Agora já estava na estrada, dirigindo sua maquina com o pequeno container de remédios no banco de passageiro.
Um carro tão bom seguindo uma estrada tão fuleira. Era uma das únicas coisas que Edmar conseguia pensar, afinal era seu carro.

Seu carro era lindo, por dentro e por fora. Uma pintura platinada forte e sem nenhum arranhão recobria o interior forrado no couro de mais alta qualidade.
Ele corria, mas não bebia muito, isso já era o suficiente para impressionar todos seus amige,ar minimamente interessados em carros.

Se seu carro fosse uma pessoa Edmar já teria se casado com ela, mas como não era teve que se contentar com uma mulher de Carapicuíba.

Os diversos tecidos que envoltavam o volante davam gosto ao dirigir, o revertimento anti-sonoro impedia qualquer batulho imundo de o atrapalhar, os couros escuros das poltronas eram os mais confortáveis, e também os mais bonitos.

Havia respirado muito cedo o ar da urbanidade, afinal foi o primeiro pombo a escapar da gaiola. Só pra voltar pra ela nesse dia santo.
Dia que estava agora fechando, olhando dos lados pela rodovia, Edmar começou a rezar para não ter que pegar chuva.

Mas o escuro do céu não era composto apenas pelo andar das nuvens, de música em música tocada em seu rádio o anil ia sendo substituído por uma cor muito mais sombria.

Depois de mais de 40 musicas da Britney Spears, todas elas sendo de cds de sua ex-mulher, já estava escuro e chuvendo, mas pior ainda, já estava em Aré.

O aproximar de um carro tão bonito na noitada, o guardinha que havia apenas começado seu turno noturno. Qual era seu nome mesmo? De qualquer forma, ao se aproximar mais e mais do portão, Edmar teve que criar uma mentira no calor do momento.

- Uma surpresa para meu pai, você estende, não é campeão?

- Uma surpresa para todos, pode passar. Seu pai deve chegar em breve. - Disse abrindo os grandes portões de

- Breve? - Alguns dias a menos não o afetariam tanto, não é mesmo?

As cinco casinhas espalhadas pela cidade não eram páreas para a escuridão chuvosa. Se aproximando conseguia ver apenas os cantos das construções.
Foi seguindo a frente, e seguindo e seguindo. Havia passado um pouco de sua casa, pensou ao senti-se aguarrado em alguma coisa, vendo a frente algumas estacas em sequência.
Saiu do carro para ver o que havia o causado tantos problemas.

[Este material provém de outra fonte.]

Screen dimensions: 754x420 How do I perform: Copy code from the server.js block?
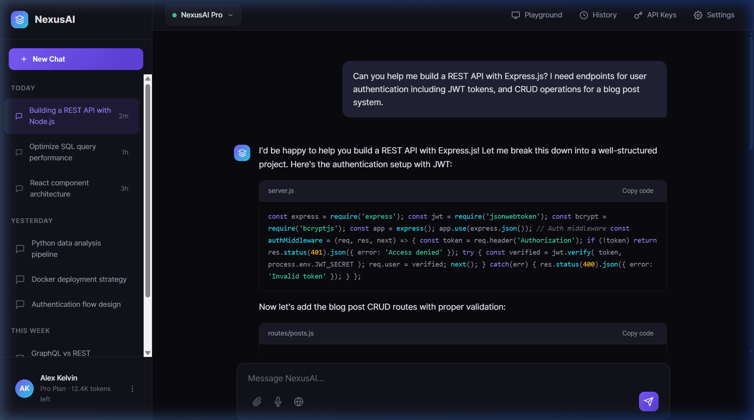(638, 190)
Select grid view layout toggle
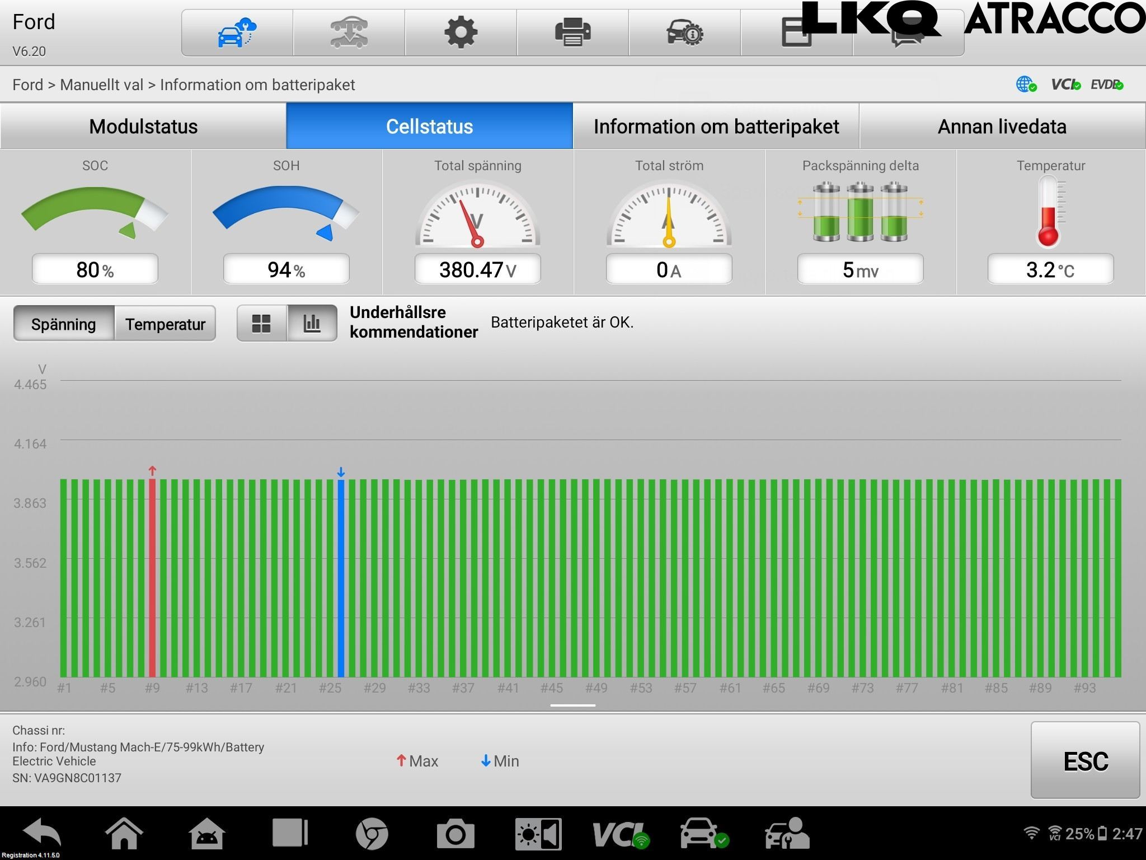The width and height of the screenshot is (1146, 860). tap(261, 324)
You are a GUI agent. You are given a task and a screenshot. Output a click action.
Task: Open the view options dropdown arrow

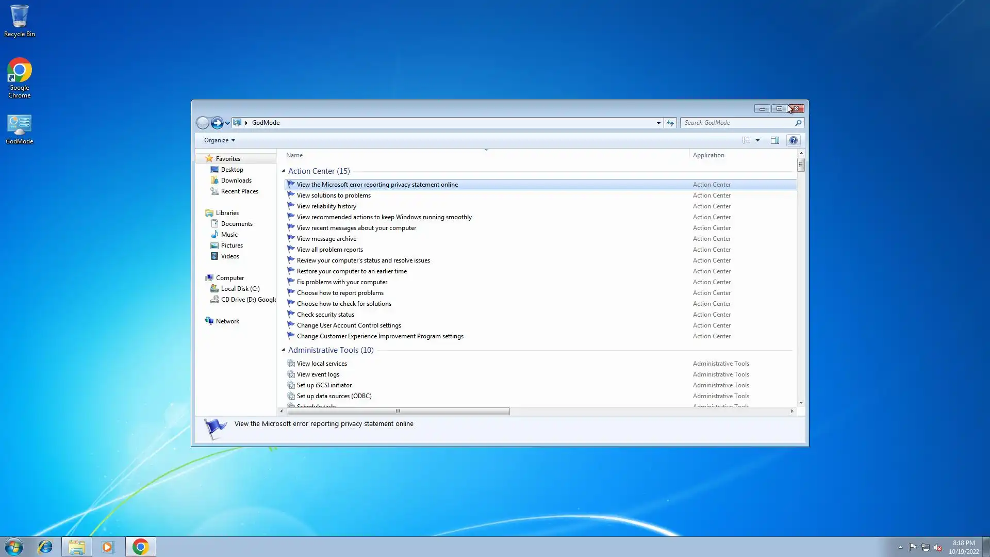[757, 140]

Um pedaço de madeira, seu comprimento Não excedia 10 centímetros. Se abaixou para pegar o culpado, Já sentindo-se mal por saber que seu precioso banco de couro seria arruinado.

Entretanto, algo o parou ao meio de sua ação.
Um barulho? Definitivamente de dentro do curral. Não parecia ser de apenas um cavalo.

Já que estava lá, descidiu ver o que era. Pulou a cerca com uma certa dificuldade, fazia um tempo que faltava a academia, e entrou pelas paredes de madeira.

Ouviu o barulho de movimento no feno, o bixo se escondia ao fundo da construção. Se raspando nas paredes, cuidadoso, foi descobrir.